Source records:

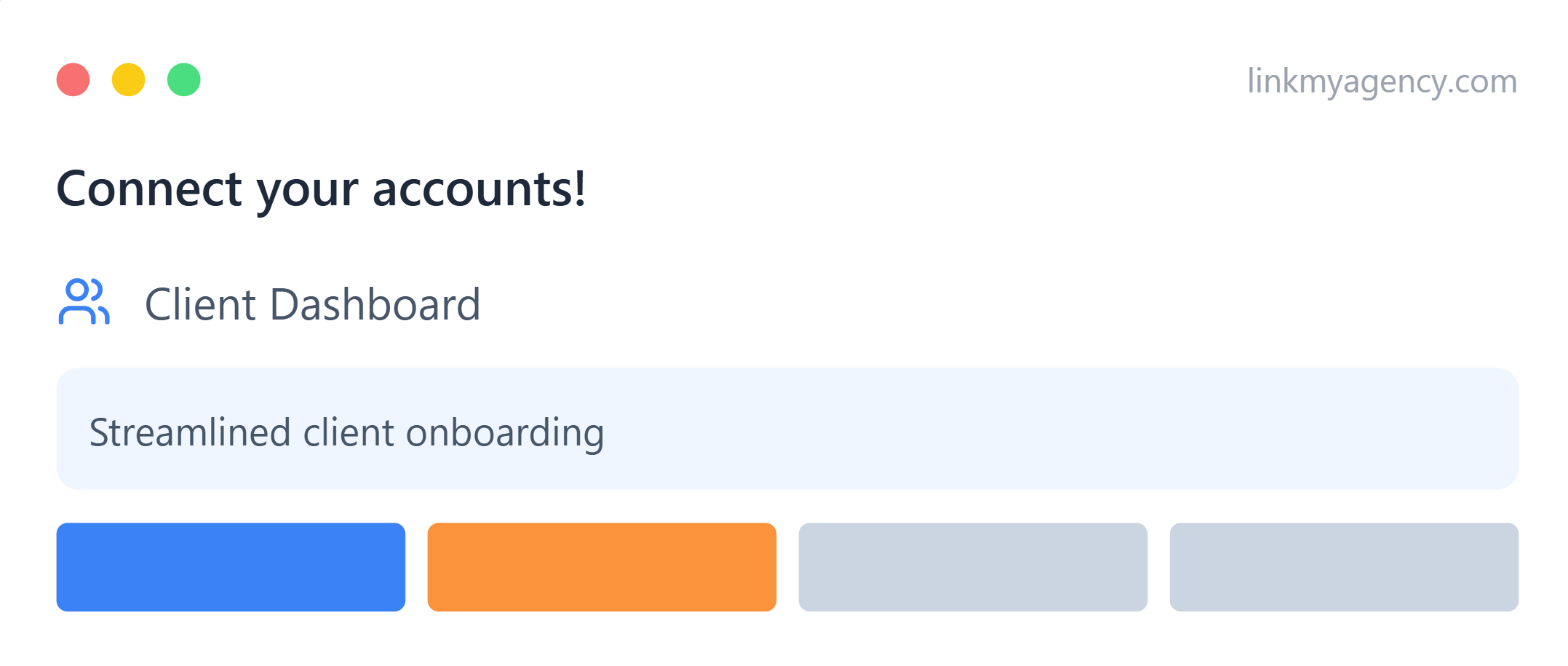The image size is (1568, 666).
Task: Click the Streamlined client onboarding text
Action: [346, 433]
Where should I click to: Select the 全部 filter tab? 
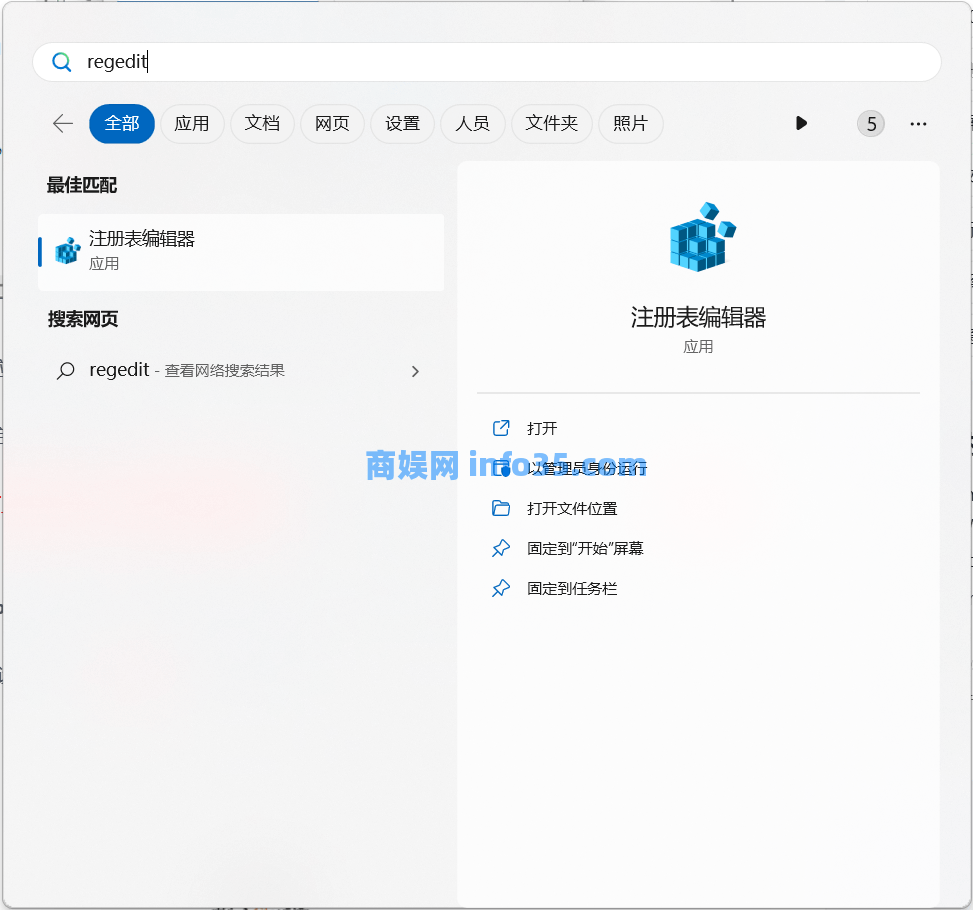click(x=122, y=123)
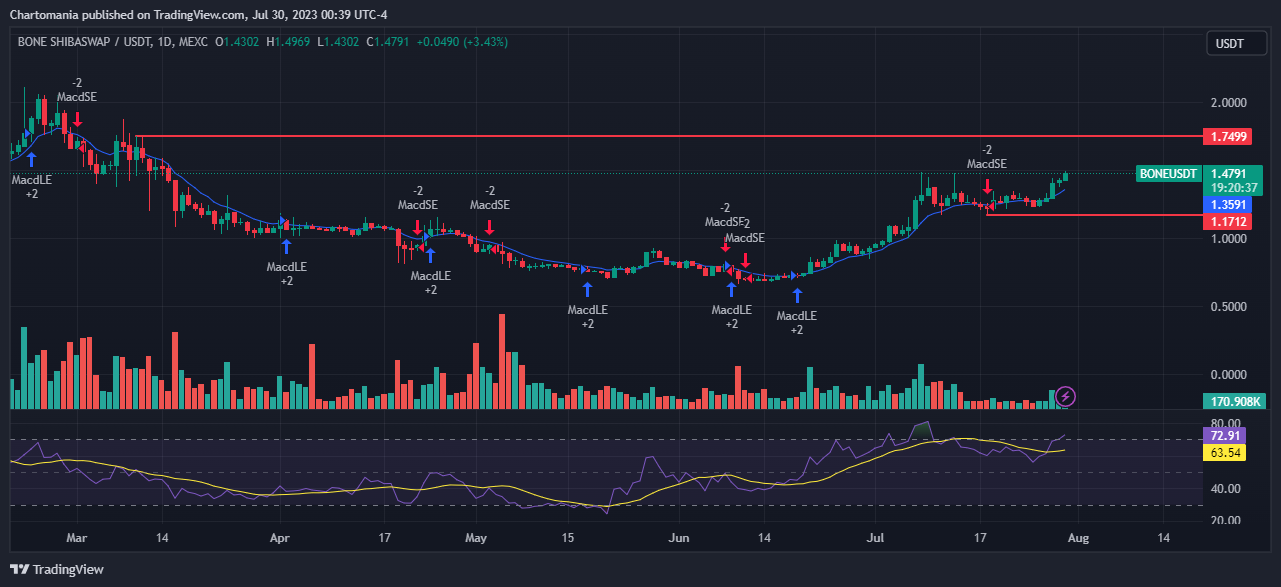The image size is (1281, 587).
Task: Click the blue MacdLE arrow near May 15
Action: click(587, 289)
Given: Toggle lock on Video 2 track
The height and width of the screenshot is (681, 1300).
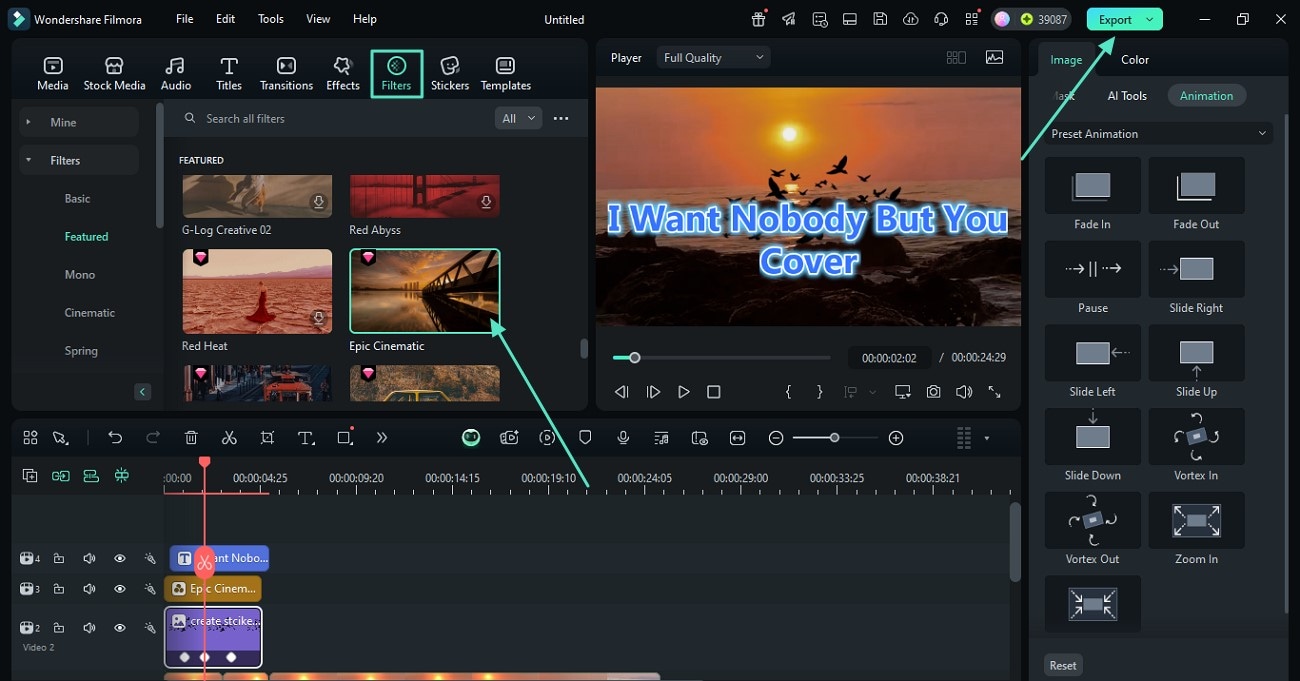Looking at the screenshot, I should pos(59,628).
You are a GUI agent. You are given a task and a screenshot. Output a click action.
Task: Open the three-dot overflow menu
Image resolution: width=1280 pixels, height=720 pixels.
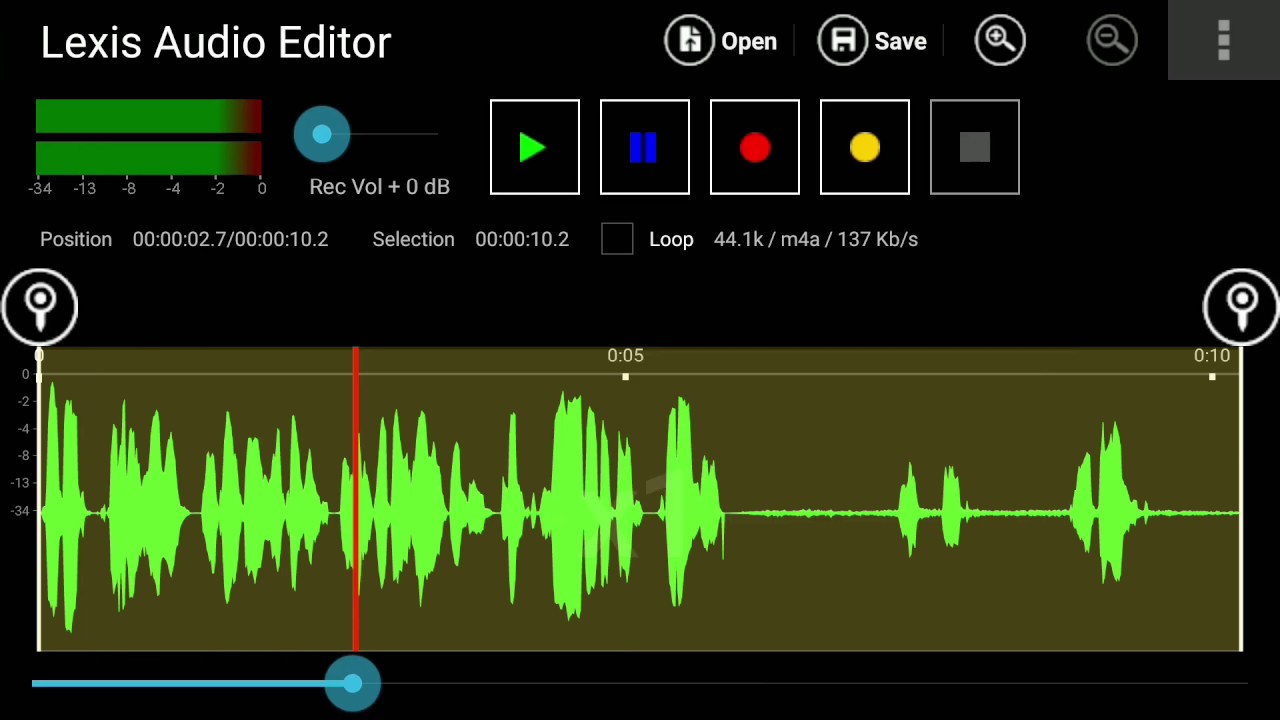[x=1223, y=40]
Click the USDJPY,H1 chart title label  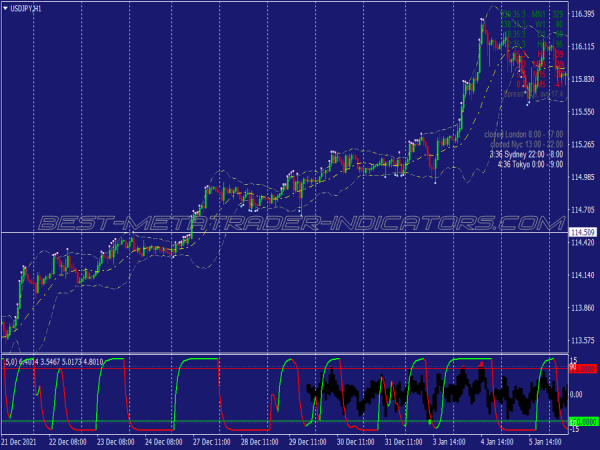pyautogui.click(x=28, y=8)
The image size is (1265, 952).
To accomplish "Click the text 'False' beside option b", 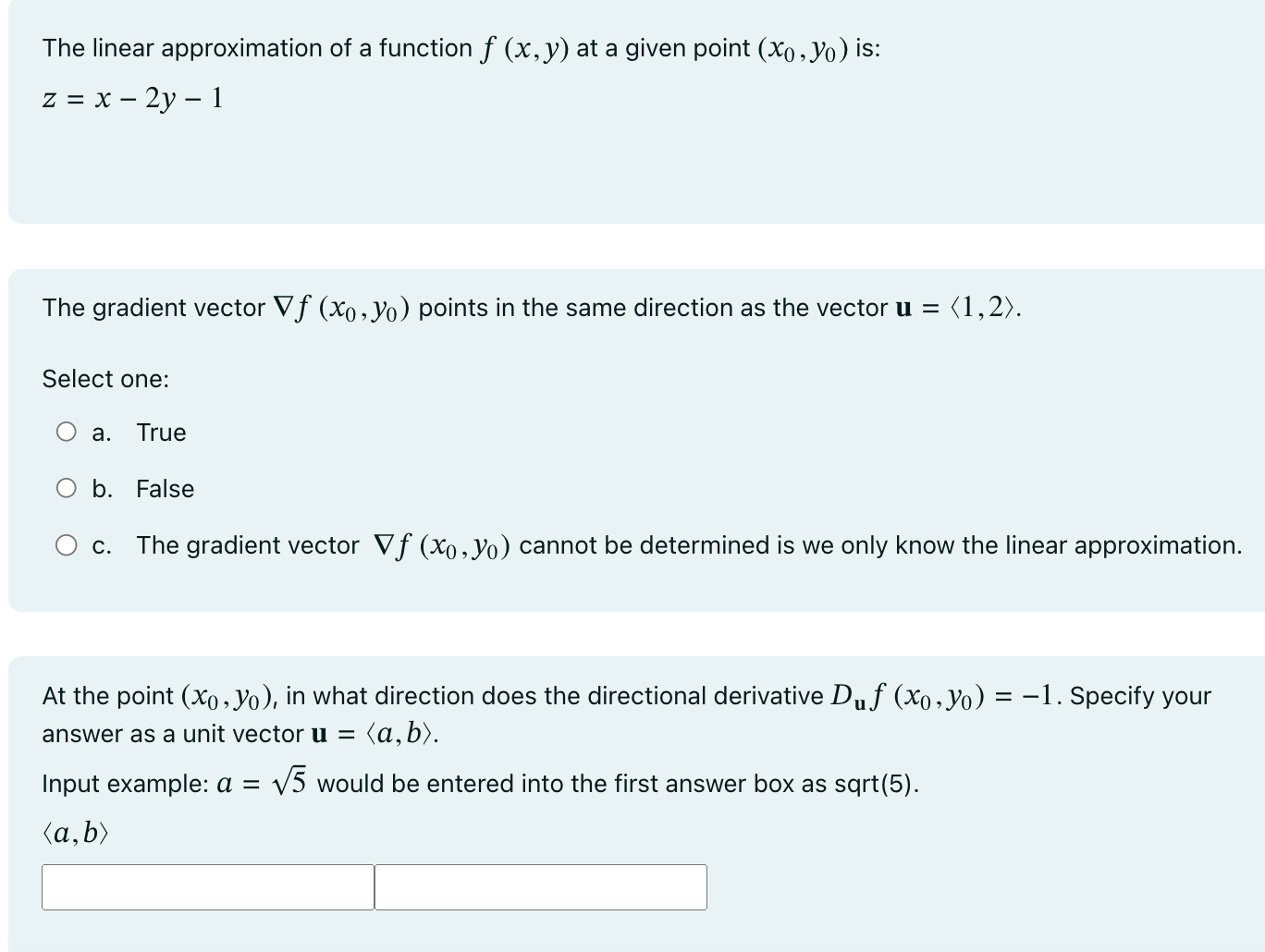I will (166, 488).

◆ **Task prompt**:
For this exercise, return exactly the lines above from the line with "Where should I" through the line with "You are a GUI", both included. Do not copy the pictures.

◆ **Output of the task**:
Where should I click to: Select the 全部 filter tab? 
click(x=122, y=123)
The image size is (1281, 587).
Task: Click the blue MacdLE arrow near May 15
Action: click(587, 289)
Given: Toggle lock on Video 2 track
The height and width of the screenshot is (681, 1300).
Looking at the screenshot, I should pos(59,628).
You are a GUI agent. You are given a task and a screenshot. Output a click action.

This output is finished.